Source document.
___

Kotlin Tips & Tricks(2): Destructuring Declarations in Kotlin

ahmed shaaban
2 min readDec 4, 2020

you can see part 1

deconstruct an object into a series of variables. A destructive declaration will create multiple variables at the same time.

data class Person(val title: String, val age: Int)
val person = Person(title, age)
val (title, age) = person

what is happen behind the scene :-

A destructive declaration is compiled into the following code:

val name = person.component1()
val age = person.component2()

Anything can be placed to the right of the destructor declaration as long as the required number of component functions can be called. Of course, there can becomponent3()withcomponent4()and many more.

Destructuring statements can also be used in loops

Tricks(1) Destructuring (for lambda parameters)

you should use parentheses that include all the parameters that we want to destructure into

val showUser: (Person) -> String = { (title, age) -> 
return "name is $title and age is = $age "
}

A destructive declaration is compiled into the next code:

val name = person.component1()

___

Instructions.
1. Do these statements agree with the destructuring post? Answer yes or no for each, quoting the words that decide it.
(a) Destructuring can be used in loops.
(b) A destructive declaration creates only one variable at a time.
(c) When destructuring lambda parameters, the parameters go inside parentheses.
2. Answer these questions from the destructuring post:
(a) What are the two properties of the data class Person, and what are their types?
(b) In the compiled code, which call gives the value for age?
(c) What string does showUser return?
3. Pick up the destructuring post where it stops and continue it.

Data provided.
___

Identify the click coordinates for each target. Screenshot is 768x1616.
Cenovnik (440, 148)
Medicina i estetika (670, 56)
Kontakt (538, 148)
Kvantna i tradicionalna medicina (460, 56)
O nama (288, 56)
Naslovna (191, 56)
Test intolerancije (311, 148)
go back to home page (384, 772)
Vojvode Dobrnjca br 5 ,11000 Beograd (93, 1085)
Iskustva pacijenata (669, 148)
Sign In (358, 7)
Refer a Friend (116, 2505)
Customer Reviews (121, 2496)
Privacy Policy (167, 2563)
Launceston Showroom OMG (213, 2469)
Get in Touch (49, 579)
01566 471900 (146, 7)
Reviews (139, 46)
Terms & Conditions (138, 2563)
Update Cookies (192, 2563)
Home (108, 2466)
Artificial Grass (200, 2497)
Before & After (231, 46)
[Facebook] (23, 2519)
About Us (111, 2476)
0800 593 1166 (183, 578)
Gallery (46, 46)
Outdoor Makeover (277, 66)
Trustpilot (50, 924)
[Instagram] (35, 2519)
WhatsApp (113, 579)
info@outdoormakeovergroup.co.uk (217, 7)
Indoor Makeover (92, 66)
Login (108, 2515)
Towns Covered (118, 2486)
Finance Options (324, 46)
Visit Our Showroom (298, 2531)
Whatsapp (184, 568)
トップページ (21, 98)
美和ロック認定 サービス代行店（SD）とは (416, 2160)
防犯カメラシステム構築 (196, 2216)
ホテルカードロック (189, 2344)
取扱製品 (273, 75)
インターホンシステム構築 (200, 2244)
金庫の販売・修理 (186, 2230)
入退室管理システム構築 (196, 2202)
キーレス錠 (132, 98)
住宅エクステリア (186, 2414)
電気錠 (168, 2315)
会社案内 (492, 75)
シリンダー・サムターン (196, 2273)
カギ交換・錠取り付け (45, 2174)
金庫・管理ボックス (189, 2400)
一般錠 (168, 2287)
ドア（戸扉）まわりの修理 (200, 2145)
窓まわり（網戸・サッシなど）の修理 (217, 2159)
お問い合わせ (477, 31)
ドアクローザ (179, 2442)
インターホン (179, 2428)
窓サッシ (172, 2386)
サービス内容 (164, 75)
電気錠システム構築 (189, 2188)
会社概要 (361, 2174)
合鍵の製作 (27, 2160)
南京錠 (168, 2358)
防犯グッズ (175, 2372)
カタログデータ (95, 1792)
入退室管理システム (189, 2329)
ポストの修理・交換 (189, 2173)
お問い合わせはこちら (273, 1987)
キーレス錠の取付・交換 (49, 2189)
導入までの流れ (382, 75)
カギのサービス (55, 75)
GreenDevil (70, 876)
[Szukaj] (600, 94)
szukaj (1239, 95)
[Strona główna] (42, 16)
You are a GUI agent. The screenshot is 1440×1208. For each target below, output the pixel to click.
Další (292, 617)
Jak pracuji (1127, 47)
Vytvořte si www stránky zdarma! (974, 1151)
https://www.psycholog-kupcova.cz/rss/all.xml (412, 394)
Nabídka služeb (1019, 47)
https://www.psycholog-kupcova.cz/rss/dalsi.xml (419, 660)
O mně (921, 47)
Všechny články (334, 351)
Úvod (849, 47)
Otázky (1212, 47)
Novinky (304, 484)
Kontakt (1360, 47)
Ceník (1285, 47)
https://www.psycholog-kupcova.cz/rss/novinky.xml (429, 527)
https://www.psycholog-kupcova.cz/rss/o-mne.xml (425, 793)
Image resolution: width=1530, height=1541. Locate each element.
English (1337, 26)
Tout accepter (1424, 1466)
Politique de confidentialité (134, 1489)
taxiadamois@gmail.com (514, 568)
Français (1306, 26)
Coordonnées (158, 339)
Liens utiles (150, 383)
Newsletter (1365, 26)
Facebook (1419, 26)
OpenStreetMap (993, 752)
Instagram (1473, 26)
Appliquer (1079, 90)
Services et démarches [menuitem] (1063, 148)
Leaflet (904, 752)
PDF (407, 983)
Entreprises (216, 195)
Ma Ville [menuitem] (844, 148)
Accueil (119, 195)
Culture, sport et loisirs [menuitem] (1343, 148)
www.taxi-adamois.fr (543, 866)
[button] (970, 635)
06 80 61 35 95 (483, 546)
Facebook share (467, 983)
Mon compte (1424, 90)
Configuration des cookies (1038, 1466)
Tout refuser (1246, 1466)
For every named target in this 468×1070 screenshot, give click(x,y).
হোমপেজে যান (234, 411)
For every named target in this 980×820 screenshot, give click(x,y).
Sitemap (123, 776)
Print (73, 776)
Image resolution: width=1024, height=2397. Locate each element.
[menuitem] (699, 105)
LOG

___

Results of the tasks.
1.
(a) Yes: "Destructuring statements can also be used in loops"
(b) No: "A destructive declaration will create multiple variables at the same time."
(c) Yes: "you should use parentheses that include all the parameters that we want to destructure into"

2.
(a) title, of type String, and age, of type Int
(b) person.component2()
(c) "name is $title and age is = $age "

3.
val age = person.component2()

In lambda expressions, and statements declare two parameters a combination of deconstruction is not the same

{ a, b -> … } // two parameters
{ (a, b) -> … } // a destructured pair

Tricks(2) Kotlin destructuring more than five components

  • if you try to use more than 5 pararmeter will get this
    must have a 'component6()' function

Note that the componentN() functions need to be marked with the operator keyword to allow using them in a destructuring declaration.

first of all we make person class

data class Person(val a:Int,val b:Int,val c:Int,val d:Int,val e:Int,val f:Int)
operator fun Person.component6() = this.f
  • here I made new operator to add component6() and make initial value
operator fun Person.component6() = this.f
  • now we can use destruct here
val (a,b,c,d,e,f) = Person(1,2,3,4,5,6)
println(“a is $f”)

Trick(3) A function returns two values with destruction

  • we can user Pair<Status,String>
fun insert(name: String?, age: Int?): Pair<Status,String> {}
  • using destruction help
data class Result(val status: Status, val message:String)fun insert(…): Result {
// computations
return Result(status,message)
}
// Now, to use this function:
val (status,message) = insert(…)

If deconstruction of a variable declaration, if you do not use, you can use an underscore instead of its name, such as:

val (_, status) = insert()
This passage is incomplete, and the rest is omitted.